I WAS SURPRISED to hear the notion of a Freshman Foundation Program had already been discussed and proposed as a key part of PTP's initiative to launch the Triad into national design prominence. Foundation courses, which would form a common education for students destined to study architecture, publishing design, interior design, fashion, film, ceramics, etc. has been core to the success of such professional art schools like Rhode Island School of Design, my alma mater.
The proposed agent to carry out this scheme is the area's community colleges. This will not work. While they are adept at rapidly training workers based on employers' demands, these two-year institutes don't have the structure or resources to support a true foundation program. For example, the central idea of the foundation concept is that students are involved in intense, first year general design courses before specializing. The historic strength of a community college education is its rapid turnaround and entry of its graduates into the workforce. Courses are structured to move as quickly as possible, concentrating on current industry practices and history, criticism and theory are glossed over in order to cover as much ground as possible. But in a four-year art school, foundation courses are taught by foundation faculty, not drawn from faculty members already specialized in Web publishing, game design, fashion design, or architecture. Meaning, the faculty who teach foundation are committed to the integrity of Design as a process and way of thinking. They are not committed to any industry standard or software or the trends of any particular specialization.
At RISD, I took two- and three-dimensional design, drawing, photography and a materials course. All the courses were about the development of a student's critical language and skills, understanding of process, history, craftsmanship, and materials. The purpose of the faculty teaching these courses was not to prep students to be good architects, filmmakers or glassblowers. It was to inculcate us with a sense of mission, purpose, and seriousness about what we were doing, and to clear our heads of preconceptions and other obstacles to creativity. Of the many artists, designers and teachers I met and studied under at RISD and Yale, RISD's Freshman Foundation faculty left the greatest impression on me.

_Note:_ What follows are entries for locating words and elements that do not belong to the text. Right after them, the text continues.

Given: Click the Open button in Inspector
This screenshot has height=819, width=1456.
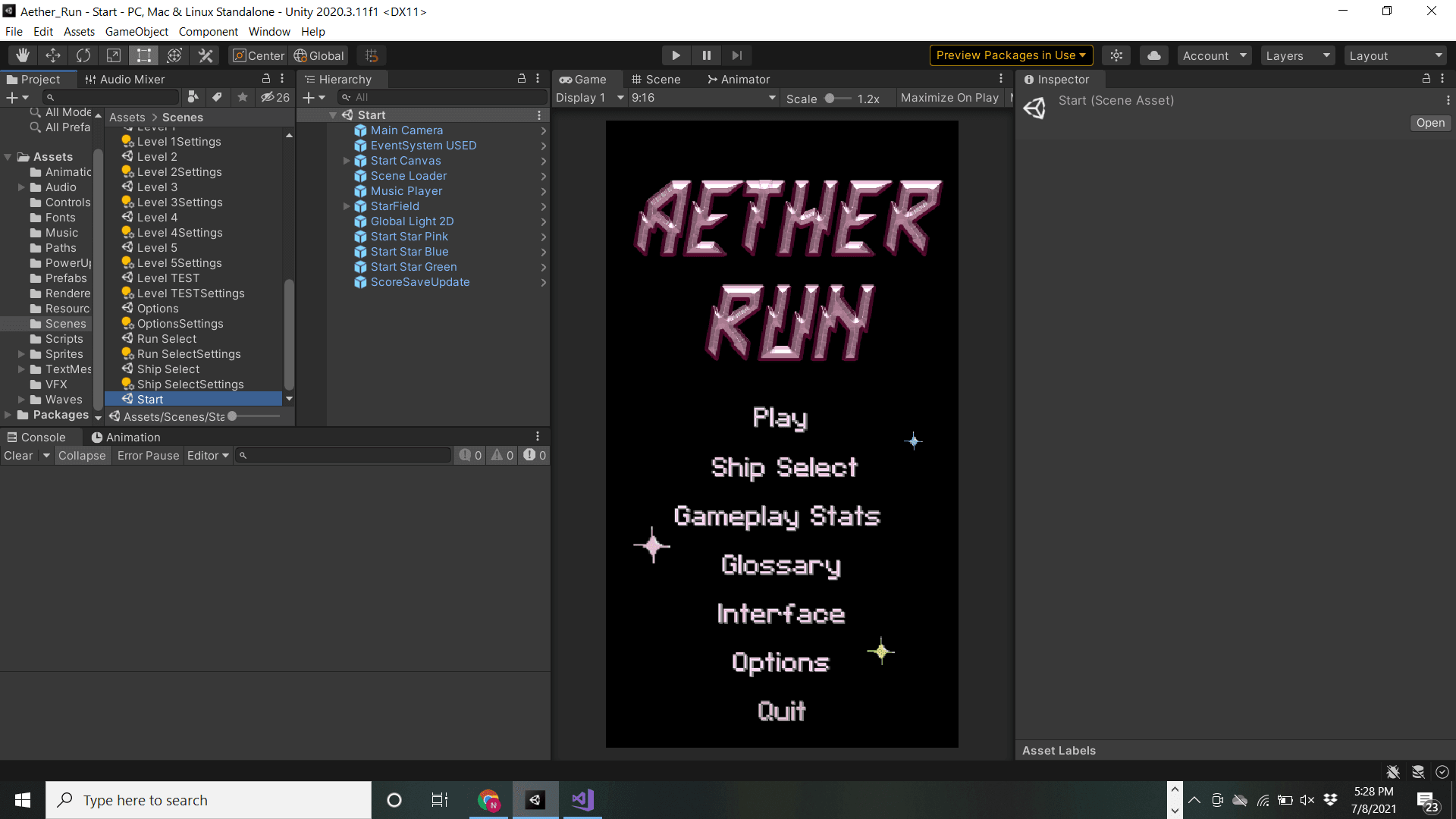Looking at the screenshot, I should coord(1430,123).
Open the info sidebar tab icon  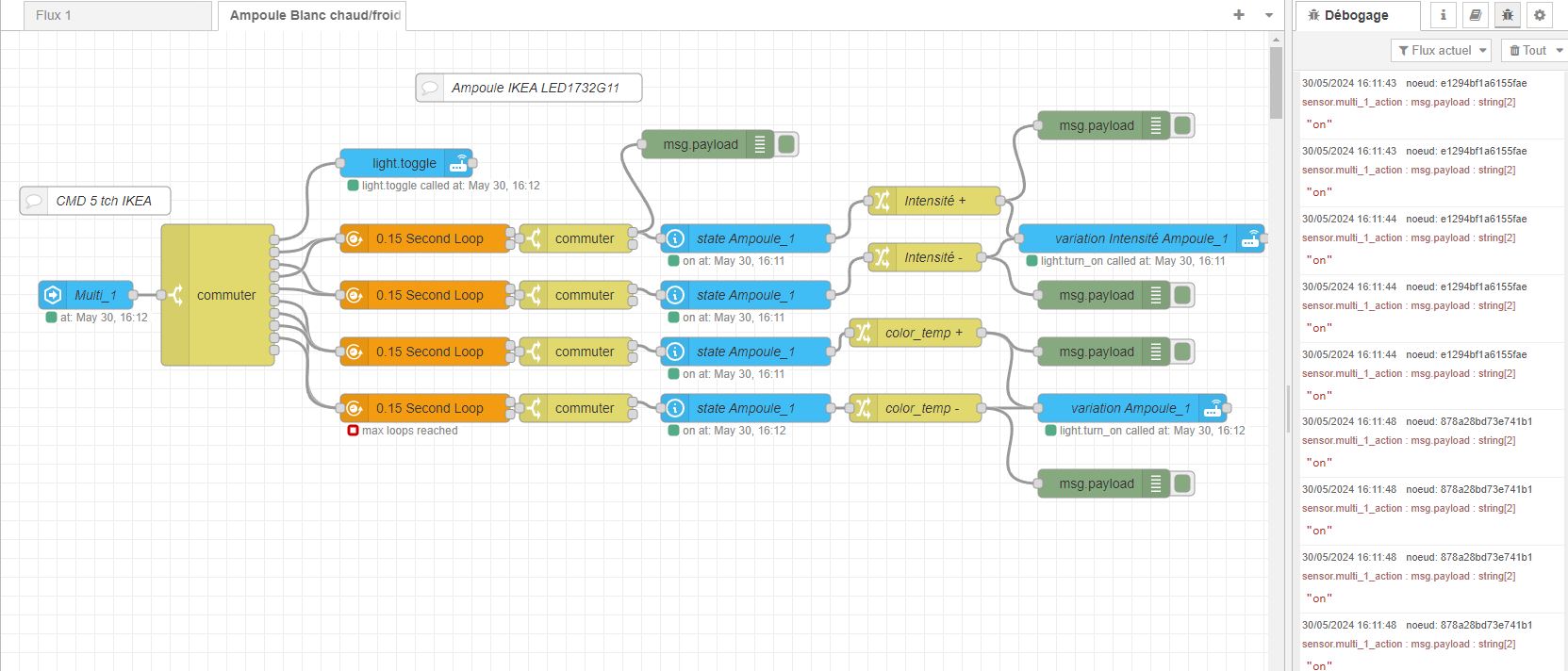point(1443,15)
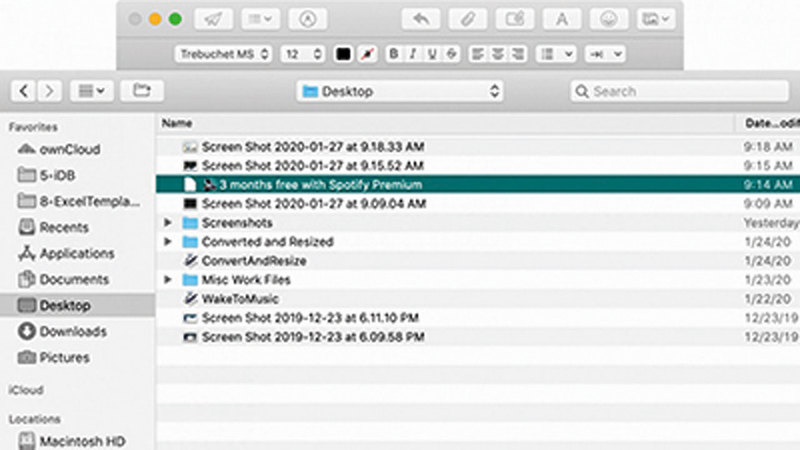Click the Search field
The width and height of the screenshot is (800, 450).
(x=679, y=91)
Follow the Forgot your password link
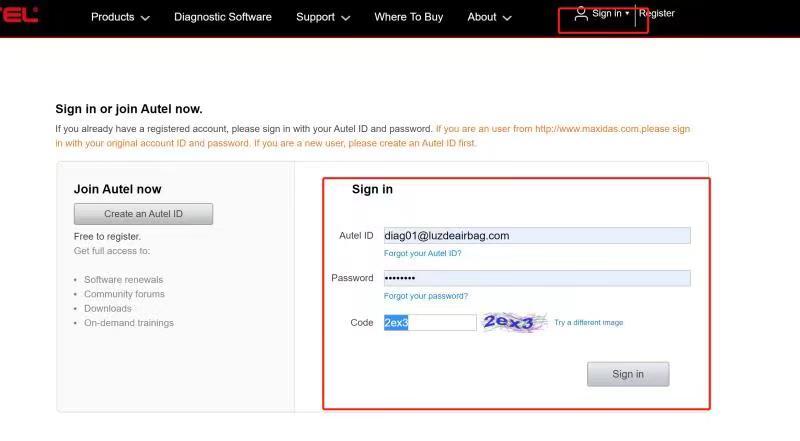This screenshot has width=800, height=441. pyautogui.click(x=425, y=296)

It is arguable, too, whether any Triad university or college is in a position to offer a real foundation program. University classes require prerequisites and oblige students to take basic courses, but without a dedicated, experienced foundation faculty, single philosophy, and concentrated time frame, the result tends to produce graduates who are good specialists but who lack the kind of range, vision, and thinking that could rocket the area to national prominence.
Another way to look at the sturdiness of the commitment to teach Foundation is to examine the commitment to staffing. An administrator's solution, especially in this disastrous economic downturn, will probably be to redirect faculty who've previously taught their specialization to now teach Foundation. Instructors with years of professional and educational experience doing one thing would then be set on an entirely new track into (for faculty who have never themselves learned or taught under a foundation program) foreign land.
It's tempting to kick these sorts of issues down the road, but without addressing them now it raises questions about the ultimate success of the endeavor.